Currently, there is no validated biomarker for risk susceptibility to GWI. One study has suggested that genes in the major histocompatibility class (MHC) II family of human leukocyte antigens (HLA) may be a potential risk factor [16]. Investigators have also identified significant associations between GWI and genetic variants of the enzymes butyrylcholinesterase (BChE) and paraoxonase-1 (PON1), which act to neutralize adverse effects of cholinergic neurotoxicants on the body [17,18]. Given the impact of immune responses linked to GWI symptomology and the substantial variability in immune response between individuals, we hypothesized that likely biomarkers may reside in genes that control or enhance inflammation such as TGF-beta (TGF-β, TGF). This Boston University-based Gulf War Illness Consortium (GWIC) study aimed to investigate the associations between a number of immune and pain genetic loci and GWI in GW veterans with and without GWI.

2. Materials and Methods

2.1. Study Participants

Two-hundred and sixty-nine GW veterans with (cases, n = 223) and without (controls, n = 46) GWI were recruited to participate in the core GWIC case-control study [19]. The study protocol and informed consent documents were approved by institutional review boards at Boston University, Miami VAMC, and Baylor College of Medicine and reviewed by the U.S. Army Medical Research and Development Command’s Office of Human Research Protections. All participants provided written informed consent prior to participating in accordance with the Declaration of Helsinki.

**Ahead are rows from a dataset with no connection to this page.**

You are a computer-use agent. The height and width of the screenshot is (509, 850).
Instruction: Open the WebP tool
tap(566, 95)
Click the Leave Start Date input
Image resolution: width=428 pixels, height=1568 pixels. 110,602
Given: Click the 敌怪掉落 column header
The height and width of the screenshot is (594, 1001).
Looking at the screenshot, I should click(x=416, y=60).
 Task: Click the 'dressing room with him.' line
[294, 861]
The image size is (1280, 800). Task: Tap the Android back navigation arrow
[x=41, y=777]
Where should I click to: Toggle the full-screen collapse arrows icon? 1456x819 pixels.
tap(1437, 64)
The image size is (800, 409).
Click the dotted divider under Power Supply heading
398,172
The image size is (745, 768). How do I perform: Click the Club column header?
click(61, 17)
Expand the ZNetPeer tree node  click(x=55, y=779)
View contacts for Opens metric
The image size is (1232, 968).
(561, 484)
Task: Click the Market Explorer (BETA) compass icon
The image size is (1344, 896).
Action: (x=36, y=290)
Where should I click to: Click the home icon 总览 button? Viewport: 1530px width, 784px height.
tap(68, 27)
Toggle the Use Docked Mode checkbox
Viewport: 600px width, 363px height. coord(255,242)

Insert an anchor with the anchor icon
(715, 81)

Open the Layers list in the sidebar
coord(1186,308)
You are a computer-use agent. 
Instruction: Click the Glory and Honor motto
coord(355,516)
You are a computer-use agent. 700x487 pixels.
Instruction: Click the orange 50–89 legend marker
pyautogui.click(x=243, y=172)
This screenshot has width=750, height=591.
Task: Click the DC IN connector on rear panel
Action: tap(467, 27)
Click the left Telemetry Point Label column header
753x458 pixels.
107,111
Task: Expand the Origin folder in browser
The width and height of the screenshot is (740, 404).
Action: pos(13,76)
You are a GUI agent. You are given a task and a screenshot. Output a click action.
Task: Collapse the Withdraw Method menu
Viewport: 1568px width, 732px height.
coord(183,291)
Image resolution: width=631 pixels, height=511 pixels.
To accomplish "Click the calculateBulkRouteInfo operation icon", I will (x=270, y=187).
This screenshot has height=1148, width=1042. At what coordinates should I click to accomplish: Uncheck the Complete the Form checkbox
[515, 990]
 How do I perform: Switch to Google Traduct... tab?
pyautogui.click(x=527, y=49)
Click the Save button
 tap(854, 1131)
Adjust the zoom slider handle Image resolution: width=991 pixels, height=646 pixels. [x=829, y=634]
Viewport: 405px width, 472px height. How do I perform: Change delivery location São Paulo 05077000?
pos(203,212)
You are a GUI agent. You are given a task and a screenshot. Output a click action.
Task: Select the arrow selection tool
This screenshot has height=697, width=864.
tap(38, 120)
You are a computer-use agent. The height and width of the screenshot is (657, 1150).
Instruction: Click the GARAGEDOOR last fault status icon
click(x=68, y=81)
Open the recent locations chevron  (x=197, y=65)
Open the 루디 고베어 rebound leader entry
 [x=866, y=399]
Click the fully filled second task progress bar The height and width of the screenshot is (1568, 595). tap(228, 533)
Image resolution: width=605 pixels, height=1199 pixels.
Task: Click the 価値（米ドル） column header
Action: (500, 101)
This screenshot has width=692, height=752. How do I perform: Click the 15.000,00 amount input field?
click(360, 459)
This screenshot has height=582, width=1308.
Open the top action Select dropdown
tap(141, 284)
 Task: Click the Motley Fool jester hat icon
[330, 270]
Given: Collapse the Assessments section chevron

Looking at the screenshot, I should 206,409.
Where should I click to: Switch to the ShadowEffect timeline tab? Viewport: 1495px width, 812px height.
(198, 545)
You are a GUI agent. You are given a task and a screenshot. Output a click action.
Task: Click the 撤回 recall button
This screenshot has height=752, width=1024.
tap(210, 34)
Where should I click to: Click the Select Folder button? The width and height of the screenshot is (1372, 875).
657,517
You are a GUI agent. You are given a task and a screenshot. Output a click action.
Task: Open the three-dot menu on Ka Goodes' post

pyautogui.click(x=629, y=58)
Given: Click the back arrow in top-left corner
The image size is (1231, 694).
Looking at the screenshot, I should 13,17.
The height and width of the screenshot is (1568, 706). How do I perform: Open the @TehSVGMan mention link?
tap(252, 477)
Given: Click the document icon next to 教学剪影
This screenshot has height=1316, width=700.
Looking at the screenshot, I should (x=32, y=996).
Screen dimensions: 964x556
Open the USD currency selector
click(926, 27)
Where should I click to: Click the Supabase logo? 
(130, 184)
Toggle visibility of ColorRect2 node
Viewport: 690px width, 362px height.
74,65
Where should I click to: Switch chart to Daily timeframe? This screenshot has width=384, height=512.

Eligibility criteria and GWI case/control status determined according to the Kansas GWI case definition criteria have been described previously [19]. In particular, veterans who had previously been diagnosed with any from a predetermined list of chronic medical conditions were excluded from recruitment in the study. Data were collected on each participant’s deployment and medical history, physical characteristics (e.g., vital signs, body mass index, smoking status) and demographic characteristics including sex, age, race, and ethnicity.

2.2. Genetic Analysis

Genomic DNA was isolated from saliva samples from each veteran and analyzed for 21 single nucleotide polymorphisms (SNPs) in the following genes using a customized Agena Mass Array assay at the Australian Genome Research Facility (Brisbane, Australia): IL1B (rs16944, rs1143627, rs1143634), IL2 (rs2069762), IL6 (rs10499563), IL10 (rs1800871, rs1800896), IL6R (rs8192284/rs2228145), TNF (rs1800629), TGF (rs11466314, rs1800469), TLR2 (rs3804100), TLR4 (rs4986790, rs4986791), MD2 (LY96, rs11466004), MYD88 (rs6853), BDNF (rs6265), CRP (rs2794521), ICE (CASP1, rs554344, rs580253) and OPRM1 (rs1799971) [20]. In addition, variability in the COMT (rs4680) gene was examined using a commercially available TaqMan^® SNP genotyping assay kit (ThermoFisher Scientific, Scoresby, Australia).

2.3. Statistical Analysis

Hardy–Weinberg equilibrium was not significant for any SNP (p > 0.77). In order to avoid race obscuring associations, data from Caucasian only veterans with complete genetic information, 170 GWI cases and 34 controls, were included for analyses reported here. Similar analyses in other ethnic groups were not possible due to small sample number of cases (n = 2–4). Chi-square, Fisher’s exact and Mann–Whitney U tests were used to examine differences in participant demographic, deployment and military characteristics and genotypes between veterans with (cases) versus without (controls) GWI. Logistic regression modeling with step-wise approach of model building, where each genetic factor was added to investigate increased strength of the model and then once a genetic factor was added a step-back was performed to see if the model could be further improved by removing a previously added genetic factor. Factors were added or removed based on Akaike information criterion (AIC). This process built the strongest predictive genetic risk model. The receiver operator characteristic (ROC) curve was obtained by plotting the sensitivity (true positive) of the model against 1-specificity (false positive) of the model [21]. The percentage area under the curve (AUC) of the ROC curve was then used to assess the ability of the models to predict GWI with the value indicating the percentage of veterans who were correctly classified by the model as having GWI. Analysis was conducted using R [22] in RStudio [23].

3. Results

Participant demographic, military, and deployment characteristics are presented in Table 1. These characteristics were not different between GWI cases and controls with the exception of the 1990 rank of the veterans, where there was a significantly higher number of officers in the control group (Odds ratio (95% confidence interval) = 3.8 (1.6–8.8), p = 0.006, Table 1).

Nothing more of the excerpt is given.